## begin DATASET CONTENT

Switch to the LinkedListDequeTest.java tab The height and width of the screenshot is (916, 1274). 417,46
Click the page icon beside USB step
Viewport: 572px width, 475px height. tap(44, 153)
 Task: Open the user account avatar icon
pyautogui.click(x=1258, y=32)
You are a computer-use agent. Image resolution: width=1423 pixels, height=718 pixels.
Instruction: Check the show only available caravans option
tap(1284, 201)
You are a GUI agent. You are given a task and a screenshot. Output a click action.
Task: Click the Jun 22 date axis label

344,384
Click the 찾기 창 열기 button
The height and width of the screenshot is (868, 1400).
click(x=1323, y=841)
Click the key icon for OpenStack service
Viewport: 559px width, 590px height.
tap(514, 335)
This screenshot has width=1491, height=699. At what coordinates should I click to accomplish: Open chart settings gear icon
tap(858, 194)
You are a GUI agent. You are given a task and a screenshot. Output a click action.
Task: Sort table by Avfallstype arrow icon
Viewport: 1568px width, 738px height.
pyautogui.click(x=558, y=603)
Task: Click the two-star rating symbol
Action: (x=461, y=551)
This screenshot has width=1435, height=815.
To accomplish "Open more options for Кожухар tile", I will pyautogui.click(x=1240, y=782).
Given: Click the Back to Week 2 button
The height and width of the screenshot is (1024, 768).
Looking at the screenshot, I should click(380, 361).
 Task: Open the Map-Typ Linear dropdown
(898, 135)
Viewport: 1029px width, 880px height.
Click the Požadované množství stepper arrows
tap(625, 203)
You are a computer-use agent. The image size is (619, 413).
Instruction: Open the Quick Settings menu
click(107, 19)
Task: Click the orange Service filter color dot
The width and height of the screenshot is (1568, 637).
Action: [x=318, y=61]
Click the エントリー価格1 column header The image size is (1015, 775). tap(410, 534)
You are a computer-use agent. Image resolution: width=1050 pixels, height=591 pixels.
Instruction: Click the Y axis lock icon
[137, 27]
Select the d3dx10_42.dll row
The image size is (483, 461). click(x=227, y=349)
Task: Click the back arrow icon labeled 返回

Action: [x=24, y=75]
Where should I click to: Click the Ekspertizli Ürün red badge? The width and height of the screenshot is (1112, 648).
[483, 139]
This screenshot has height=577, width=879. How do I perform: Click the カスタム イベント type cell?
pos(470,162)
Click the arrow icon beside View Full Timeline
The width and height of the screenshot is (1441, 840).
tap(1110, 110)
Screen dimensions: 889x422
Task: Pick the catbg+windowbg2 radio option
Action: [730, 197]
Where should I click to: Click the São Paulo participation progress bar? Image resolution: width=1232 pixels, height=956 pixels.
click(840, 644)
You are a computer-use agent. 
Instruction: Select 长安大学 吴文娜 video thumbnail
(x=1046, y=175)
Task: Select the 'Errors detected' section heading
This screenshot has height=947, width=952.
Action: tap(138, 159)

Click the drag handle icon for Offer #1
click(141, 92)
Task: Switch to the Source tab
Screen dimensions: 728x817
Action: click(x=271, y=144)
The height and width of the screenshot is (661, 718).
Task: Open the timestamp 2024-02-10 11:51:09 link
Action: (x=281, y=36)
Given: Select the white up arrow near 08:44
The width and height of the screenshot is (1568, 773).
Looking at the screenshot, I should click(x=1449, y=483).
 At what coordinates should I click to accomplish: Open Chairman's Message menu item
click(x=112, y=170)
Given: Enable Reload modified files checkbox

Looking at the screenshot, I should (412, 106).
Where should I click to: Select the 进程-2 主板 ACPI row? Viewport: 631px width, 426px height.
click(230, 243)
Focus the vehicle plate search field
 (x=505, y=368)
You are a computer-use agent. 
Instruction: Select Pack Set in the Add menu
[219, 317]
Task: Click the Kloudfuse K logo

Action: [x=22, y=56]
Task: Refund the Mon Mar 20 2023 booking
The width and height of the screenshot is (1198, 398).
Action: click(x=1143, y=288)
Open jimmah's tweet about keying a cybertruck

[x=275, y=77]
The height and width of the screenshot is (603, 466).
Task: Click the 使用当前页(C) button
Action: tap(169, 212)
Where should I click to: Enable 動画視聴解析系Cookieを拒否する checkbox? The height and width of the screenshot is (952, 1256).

## end DATASET CONTENT

GIVEN PROBLEM: Copy out, word for word, the entries starting at the line containing "Given: Click the Back to Week 2 button" and ending at the line containing "The image size is (483, 461).", including both of those lines.

THE RESULT:
Given: Click the Back to Week 2 button
The height and width of the screenshot is (1024, 768).
Looking at the screenshot, I should click(380, 361).
 Task: Open the Map-Typ Linear dropdown
(898, 135)
Viewport: 1029px width, 880px height.
Click the Požadované množství stepper arrows
tap(625, 203)
You are a computer-use agent. The image size is (619, 413).
Instruction: Open the Quick Settings menu
click(107, 19)
Task: Click the orange Service filter color dot
The width and height of the screenshot is (1568, 637).
Action: [x=318, y=61]
Click the エントリー価格1 column header The image size is (1015, 775). tap(410, 534)
You are a computer-use agent. Image resolution: width=1050 pixels, height=591 pixels.
Instruction: Click the Y axis lock icon
[137, 27]
Select the d3dx10_42.dll row
The image size is (483, 461). click(x=227, y=349)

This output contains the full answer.